Casshern Sins is one of the deepest, most engaging anime series of the year. The art style belies this fact – after all, the superflat designs of the characters and the world they inhabit bring to mind the frantic Gurren Lagann or Dead Leaves, while those who know of its origins as a 1970s kids’ series might be expecting something equally mainstream, full of robot fights and a positive moral at the end of each episode. Well, the ‘robot fights’ part is at least accurate – with a lead character prone to violent, superpowered rages, the series has action to spare, but that’s not really what it’s about.

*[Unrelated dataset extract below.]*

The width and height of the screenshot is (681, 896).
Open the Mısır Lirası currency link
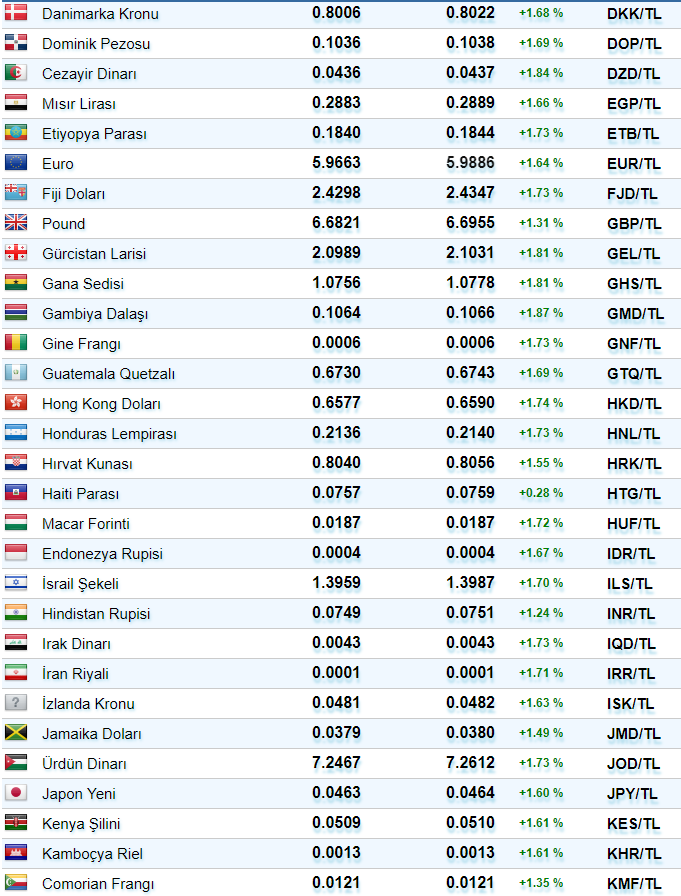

In the original 1973 series, Casshern was Tetsuya Azuma, forced to modify his body into a cybernetic fighting machine in order to combat the evil robots created by his father. In Sins, Casshern is a robot from the start, human in appearance only, and questioning his outlook on life and reason for existing. His travels give the series an almost picaresque air, each episode encapsulating a different viewpoint on the human experience.

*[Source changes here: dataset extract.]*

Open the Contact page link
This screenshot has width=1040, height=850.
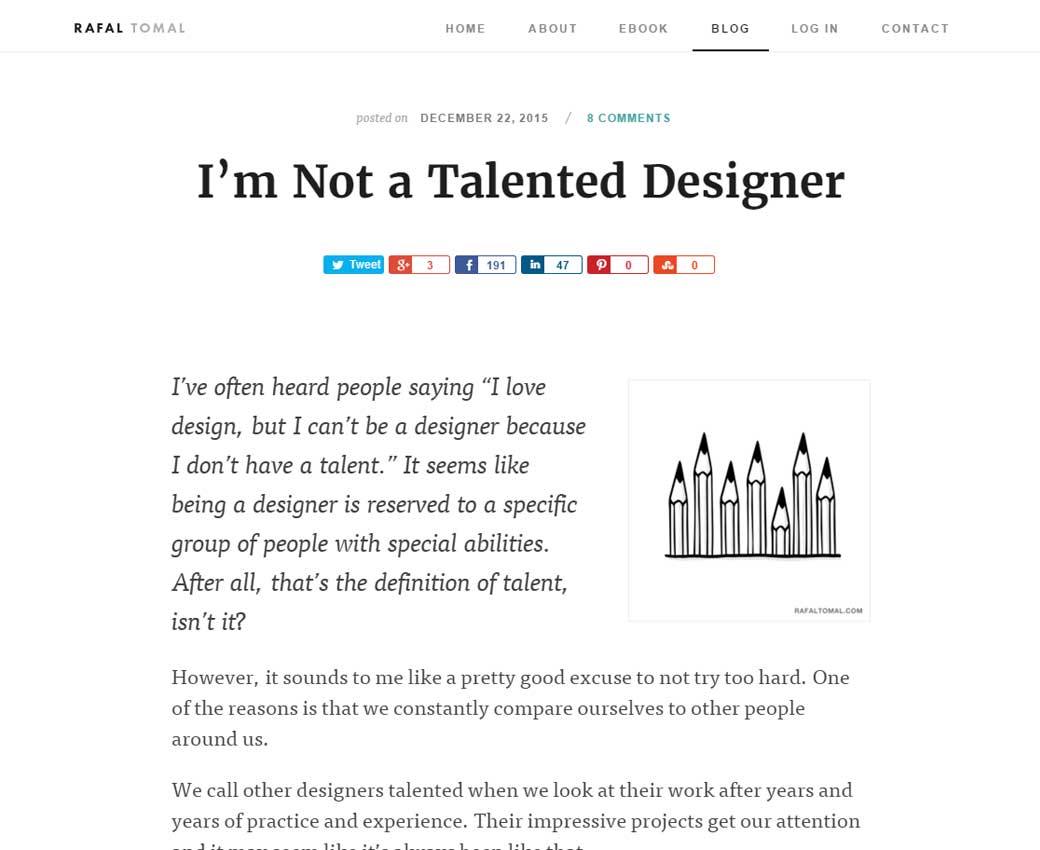click(x=914, y=29)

Luckily, Casshern isn’t entirely alone. His loyal canine robot from the original series, Friender, is reimagined here as an mistrustful outcast, who eventually joins forces with Casshern. The innocent girl Ringo and her mysterious guardian Ohji – who seems to know more about the past than he lets on – play pivotal roles in the quest for redemption, as does the female robot Lyuze, tracking Casshern to exact vengeance for another sin of from forgotten days.
In Casshern Sins, director Shigeyasu Yamauchi and esteemed animation studio Madhouse have crafted a perfect balance of introspection and action. It’s a series that fans of the earlier incarnations will find enthralling and emotional, while remaining inviting and captivating for newcomers. If you’re tired of action anime with no substance, this is the antidote – powerful, poignant and personal – essential viewing for fans with discerning tastes!
Casshern Sins is out on UK DVD and Blu-ray from Manga Entertainment.
Matt Kamen hunts down other appearances of the anti-hero Casshern.
Any media property that survives several decades is bound to leave its mark on generations of viewers. Sometimes, those influences are easy to spot – the countless mecha shows that owe a debt to Go Nagai’s Mazinger or Yoshiyuki Tomino’s Mobile Suit Gundam, or the enduring international legacy of Astro Boy and Speed Racer, for example. For other series, the impact they have isn’t as easy to spot but is by no means any less important. Such is the case with Casshern– despite only a handful of appearances since his 1973 debut, his legacy extends much farther.
Each of the sequels has adopted a new continuity for the android avenger. First was a 1993 video released abroad as Casshan: Robot Hunter, which saw his father’s consciousness consumed by the villain of the piece. The first step into darker territory for the series, Robot Hunter saw our hero questioning whether to abandon his own humanity to save the world.
A 2004 live action movie, simply titled Casshern, brought the character back to the public eye, fronted by model-turned-actor Yusuke Iseya and directed by music video veteran Kazuaki Kiriya. Unfortunately, the film was an effects-laden case of image over substance, a vapid and vacuous mess with a confusing plot that abandoned almost everything of the character prior to his cinematic debut. While Casshern Sins also re-imagines everything the original series, it does so in a way that pays homage, rather than outright ignoring the source material.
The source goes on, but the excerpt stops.